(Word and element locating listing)

──────────

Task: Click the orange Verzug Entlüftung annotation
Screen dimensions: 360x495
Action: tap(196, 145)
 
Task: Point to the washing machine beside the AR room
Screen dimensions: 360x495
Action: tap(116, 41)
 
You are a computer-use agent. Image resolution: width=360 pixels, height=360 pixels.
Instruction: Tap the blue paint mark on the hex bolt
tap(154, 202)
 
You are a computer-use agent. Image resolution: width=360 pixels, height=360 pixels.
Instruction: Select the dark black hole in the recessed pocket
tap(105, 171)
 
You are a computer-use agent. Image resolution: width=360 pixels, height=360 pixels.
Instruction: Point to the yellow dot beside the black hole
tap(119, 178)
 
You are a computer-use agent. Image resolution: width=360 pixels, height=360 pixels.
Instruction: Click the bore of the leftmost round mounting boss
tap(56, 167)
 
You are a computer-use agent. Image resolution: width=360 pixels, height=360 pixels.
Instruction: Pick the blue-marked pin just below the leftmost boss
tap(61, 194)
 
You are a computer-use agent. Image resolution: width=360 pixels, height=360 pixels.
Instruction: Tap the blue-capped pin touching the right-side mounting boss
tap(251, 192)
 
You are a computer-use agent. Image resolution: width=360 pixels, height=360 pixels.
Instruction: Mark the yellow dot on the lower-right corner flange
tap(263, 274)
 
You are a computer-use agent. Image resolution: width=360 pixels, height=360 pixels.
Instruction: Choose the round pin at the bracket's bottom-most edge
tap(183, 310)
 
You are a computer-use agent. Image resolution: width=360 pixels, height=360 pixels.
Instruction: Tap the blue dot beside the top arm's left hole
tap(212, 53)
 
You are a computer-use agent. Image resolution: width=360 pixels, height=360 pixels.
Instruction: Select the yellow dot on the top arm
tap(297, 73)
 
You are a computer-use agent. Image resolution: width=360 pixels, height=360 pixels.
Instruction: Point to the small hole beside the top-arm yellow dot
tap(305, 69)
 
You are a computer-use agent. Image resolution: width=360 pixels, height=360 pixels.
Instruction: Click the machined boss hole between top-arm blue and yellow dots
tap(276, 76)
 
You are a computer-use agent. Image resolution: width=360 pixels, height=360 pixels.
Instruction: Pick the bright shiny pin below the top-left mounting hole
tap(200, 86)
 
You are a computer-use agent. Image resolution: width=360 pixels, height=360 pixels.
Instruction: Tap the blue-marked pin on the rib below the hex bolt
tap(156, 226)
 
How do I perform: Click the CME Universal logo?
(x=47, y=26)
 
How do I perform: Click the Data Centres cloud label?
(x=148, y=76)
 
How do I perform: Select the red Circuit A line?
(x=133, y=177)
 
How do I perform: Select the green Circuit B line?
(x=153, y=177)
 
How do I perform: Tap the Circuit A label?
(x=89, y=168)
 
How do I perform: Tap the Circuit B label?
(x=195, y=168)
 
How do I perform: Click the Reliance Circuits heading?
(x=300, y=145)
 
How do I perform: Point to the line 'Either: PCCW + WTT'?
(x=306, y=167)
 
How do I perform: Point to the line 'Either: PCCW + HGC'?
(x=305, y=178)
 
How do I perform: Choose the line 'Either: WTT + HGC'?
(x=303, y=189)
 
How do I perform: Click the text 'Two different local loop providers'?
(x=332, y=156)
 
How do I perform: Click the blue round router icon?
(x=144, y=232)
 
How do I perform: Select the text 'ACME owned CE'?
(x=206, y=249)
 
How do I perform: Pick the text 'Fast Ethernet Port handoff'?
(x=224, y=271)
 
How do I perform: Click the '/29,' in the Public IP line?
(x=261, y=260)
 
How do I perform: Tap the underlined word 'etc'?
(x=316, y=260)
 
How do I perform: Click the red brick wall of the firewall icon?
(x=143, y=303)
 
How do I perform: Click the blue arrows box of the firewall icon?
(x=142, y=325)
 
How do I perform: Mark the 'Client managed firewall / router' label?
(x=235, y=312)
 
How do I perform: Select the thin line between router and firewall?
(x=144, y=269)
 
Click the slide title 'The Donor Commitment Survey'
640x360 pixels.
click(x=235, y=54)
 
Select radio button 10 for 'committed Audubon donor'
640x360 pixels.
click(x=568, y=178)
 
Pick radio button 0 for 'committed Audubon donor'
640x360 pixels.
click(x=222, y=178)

──────────

• **EXERCISE INSTRUCTIONS**:
Reproduce the lines of the listing from the line with "How do I perform: Pick" up to and including the line with "(x=143, y=303)", keeping them unchanged.

• **RESULT OF THE TASK**:
How do I perform: Pick the text 'Fast Ethernet Port handoff'?
(x=224, y=271)
 
How do I perform: Click the '/29,' in the Public IP line?
(x=261, y=260)
 
How do I perform: Tap the underlined word 'etc'?
(x=316, y=260)
 
How do I perform: Click the red brick wall of the firewall icon?
(x=143, y=303)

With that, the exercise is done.